-- Opening Marker --

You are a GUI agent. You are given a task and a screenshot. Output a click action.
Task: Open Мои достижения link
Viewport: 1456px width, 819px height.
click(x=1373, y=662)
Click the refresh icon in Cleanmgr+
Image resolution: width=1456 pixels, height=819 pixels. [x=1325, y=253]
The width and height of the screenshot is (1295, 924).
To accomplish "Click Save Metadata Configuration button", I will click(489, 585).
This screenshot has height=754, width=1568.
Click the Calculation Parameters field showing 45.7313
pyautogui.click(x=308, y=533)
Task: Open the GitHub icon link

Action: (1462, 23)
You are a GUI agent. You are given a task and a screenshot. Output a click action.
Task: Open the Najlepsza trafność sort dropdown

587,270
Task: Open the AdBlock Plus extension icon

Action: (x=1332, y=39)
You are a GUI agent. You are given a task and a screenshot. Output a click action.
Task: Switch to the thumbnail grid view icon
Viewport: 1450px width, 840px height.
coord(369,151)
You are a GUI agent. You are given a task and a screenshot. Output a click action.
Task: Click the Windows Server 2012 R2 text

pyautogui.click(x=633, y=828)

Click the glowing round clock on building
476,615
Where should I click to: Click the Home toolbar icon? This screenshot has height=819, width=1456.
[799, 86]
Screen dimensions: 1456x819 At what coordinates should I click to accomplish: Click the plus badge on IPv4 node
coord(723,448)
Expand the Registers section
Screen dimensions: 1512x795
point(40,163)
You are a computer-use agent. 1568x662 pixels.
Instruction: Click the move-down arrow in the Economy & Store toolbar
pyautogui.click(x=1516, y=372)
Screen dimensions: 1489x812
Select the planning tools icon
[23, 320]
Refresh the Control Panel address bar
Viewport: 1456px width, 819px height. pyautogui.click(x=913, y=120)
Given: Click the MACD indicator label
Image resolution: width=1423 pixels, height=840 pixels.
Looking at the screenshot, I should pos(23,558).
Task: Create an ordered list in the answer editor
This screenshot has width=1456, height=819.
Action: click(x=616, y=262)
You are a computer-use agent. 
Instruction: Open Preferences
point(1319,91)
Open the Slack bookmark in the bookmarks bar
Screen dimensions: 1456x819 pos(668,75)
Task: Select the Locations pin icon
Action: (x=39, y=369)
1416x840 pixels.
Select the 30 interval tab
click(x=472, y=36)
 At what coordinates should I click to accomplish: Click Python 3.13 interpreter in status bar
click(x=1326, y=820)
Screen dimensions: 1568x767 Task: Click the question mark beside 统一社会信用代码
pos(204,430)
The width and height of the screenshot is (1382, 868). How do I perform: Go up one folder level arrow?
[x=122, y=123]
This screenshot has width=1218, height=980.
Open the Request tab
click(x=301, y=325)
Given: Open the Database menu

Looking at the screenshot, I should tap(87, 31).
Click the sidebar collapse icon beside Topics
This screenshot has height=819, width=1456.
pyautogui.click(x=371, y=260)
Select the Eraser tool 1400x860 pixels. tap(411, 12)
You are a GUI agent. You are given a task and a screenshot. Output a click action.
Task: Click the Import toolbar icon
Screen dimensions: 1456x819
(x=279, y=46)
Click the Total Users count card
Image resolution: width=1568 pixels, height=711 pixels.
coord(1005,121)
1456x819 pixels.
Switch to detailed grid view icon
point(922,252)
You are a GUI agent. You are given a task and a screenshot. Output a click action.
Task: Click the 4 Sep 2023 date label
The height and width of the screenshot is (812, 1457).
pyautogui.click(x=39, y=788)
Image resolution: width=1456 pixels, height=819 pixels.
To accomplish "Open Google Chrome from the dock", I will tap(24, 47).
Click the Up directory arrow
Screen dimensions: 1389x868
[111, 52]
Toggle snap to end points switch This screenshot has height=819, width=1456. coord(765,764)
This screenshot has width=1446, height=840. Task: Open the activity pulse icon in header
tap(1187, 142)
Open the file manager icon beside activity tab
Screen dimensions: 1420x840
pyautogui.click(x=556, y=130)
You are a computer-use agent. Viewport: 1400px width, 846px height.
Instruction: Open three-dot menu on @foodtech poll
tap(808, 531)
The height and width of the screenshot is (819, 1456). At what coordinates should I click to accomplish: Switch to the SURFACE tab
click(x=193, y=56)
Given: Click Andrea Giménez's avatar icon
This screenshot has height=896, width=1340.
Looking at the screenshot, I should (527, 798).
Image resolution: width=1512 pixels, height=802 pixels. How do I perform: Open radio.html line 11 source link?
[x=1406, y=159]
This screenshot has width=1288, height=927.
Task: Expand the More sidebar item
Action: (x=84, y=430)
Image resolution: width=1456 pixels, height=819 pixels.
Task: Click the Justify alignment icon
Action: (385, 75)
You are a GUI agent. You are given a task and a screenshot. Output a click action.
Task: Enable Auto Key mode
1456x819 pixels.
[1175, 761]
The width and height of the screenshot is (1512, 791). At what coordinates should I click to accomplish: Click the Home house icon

-- Closing Marker --

TASK »
Using the material above, restate each entry exactly as it stands.

WRITTEN SOLUTION »
You are a GUI agent. You are given a task and a screenshot. Output a click action.
Task: Open Мои достижения link
Viewport: 1456px width, 819px height.
click(x=1373, y=662)
Click the refresh icon in Cleanmgr+
Image resolution: width=1456 pixels, height=819 pixels. [x=1325, y=253]
The width and height of the screenshot is (1295, 924).
To accomplish "Click Save Metadata Configuration button", I will click(489, 585).
This screenshot has height=754, width=1568.
Click the Calculation Parameters field showing 45.7313
pyautogui.click(x=308, y=533)
Task: Open the GitHub icon link

Action: (1462, 23)
You are a GUI agent. You are given a task and a screenshot. Output a click action.
Task: Open the Najlepsza trafność sort dropdown

587,270
Task: Open the AdBlock Plus extension icon

Action: (x=1332, y=39)
You are a GUI agent. You are given a task and a screenshot. Output a click action.
Task: Switch to the thumbnail grid view icon
Viewport: 1450px width, 840px height.
coord(369,151)
You are a GUI agent. You are given a task and a screenshot. Output a click action.
Task: Click the Windows Server 2012 R2 text

pyautogui.click(x=633, y=828)

Click the glowing round clock on building
476,615
Where should I click to: Click the Home toolbar icon? This screenshot has height=819, width=1456.
[799, 86]
Screen dimensions: 1456x819 At what coordinates should I click to accomplish: Click the plus badge on IPv4 node
coord(723,448)
Expand the Registers section
Screen dimensions: 1512x795
point(40,163)
You are a computer-use agent. 1568x662 pixels.
Instruction: Click the move-down arrow in the Economy & Store toolbar
pyautogui.click(x=1516, y=372)
Screen dimensions: 1489x812
Select the planning tools icon
[23, 320]
Refresh the Control Panel address bar
Viewport: 1456px width, 819px height. pyautogui.click(x=913, y=120)
Given: Click the MACD indicator label
Image resolution: width=1423 pixels, height=840 pixels.
Looking at the screenshot, I should pos(23,558).
Task: Create an ordered list in the answer editor
This screenshot has width=1456, height=819.
Action: click(x=616, y=262)
You are a computer-use agent. 
Instruction: Open Preferences
point(1319,91)
Open the Slack bookmark in the bookmarks bar
Screen dimensions: 1456x819 pos(668,75)
Task: Select the Locations pin icon
Action: (x=39, y=369)
1416x840 pixels.
Select the 30 interval tab
click(x=472, y=36)
 At what coordinates should I click to accomplish: Click Python 3.13 interpreter in status bar
click(x=1326, y=820)
Screen dimensions: 1568x767 Task: Click the question mark beside 统一社会信用代码
pos(204,430)
The width and height of the screenshot is (1382, 868). How do I perform: Go up one folder level arrow?
[x=122, y=123]
This screenshot has width=1218, height=980.
Open the Request tab
click(x=301, y=325)
Given: Open the Database menu

Looking at the screenshot, I should tap(87, 31).
Click the sidebar collapse icon beside Topics
This screenshot has height=819, width=1456.
pyautogui.click(x=371, y=260)
Select the Eraser tool 1400x860 pixels. tap(411, 12)
You are a GUI agent. You are given a task and a screenshot. Output a click action.
Task: Click the Import toolbar icon
Screen dimensions: 1456x819
(x=279, y=46)
Click the Total Users count card
Image resolution: width=1568 pixels, height=711 pixels.
coord(1005,121)
1456x819 pixels.
Switch to detailed grid view icon
point(922,252)
You are a GUI agent. You are given a task and a screenshot. Output a click action.
Task: Click the 4 Sep 2023 date label
The height and width of the screenshot is (812, 1457).
pyautogui.click(x=39, y=788)
Image resolution: width=1456 pixels, height=819 pixels.
To accomplish "Open Google Chrome from the dock", I will tap(24, 47).
Click the Up directory arrow
Screen dimensions: 1389x868
[111, 52]
Toggle snap to end points switch This screenshot has height=819, width=1456. coord(765,764)
This screenshot has width=1446, height=840. Task: Open the activity pulse icon in header
tap(1187, 142)
Open the file manager icon beside activity tab
Screen dimensions: 1420x840
pyautogui.click(x=556, y=130)
You are a computer-use agent. Viewport: 1400px width, 846px height.
Instruction: Open three-dot menu on @foodtech poll
tap(808, 531)
The height and width of the screenshot is (819, 1456). At what coordinates should I click to accomplish: Switch to the SURFACE tab
click(x=193, y=56)
Given: Click Andrea Giménez's avatar icon
This screenshot has height=896, width=1340.
Looking at the screenshot, I should (527, 798).
Image resolution: width=1512 pixels, height=802 pixels. How do I perform: Open radio.html line 11 source link?
[x=1406, y=159]
This screenshot has width=1288, height=927.
Task: Expand the More sidebar item
Action: (x=84, y=430)
Image resolution: width=1456 pixels, height=819 pixels.
Task: Click the Justify alignment icon
Action: (385, 75)
You are a GUI agent. You are given a task and a screenshot. Output a click action.
Task: Enable Auto Key mode
1456x819 pixels.
[1175, 761]
The width and height of the screenshot is (1512, 791). At what coordinates should I click to accomplish: Click the Home house icon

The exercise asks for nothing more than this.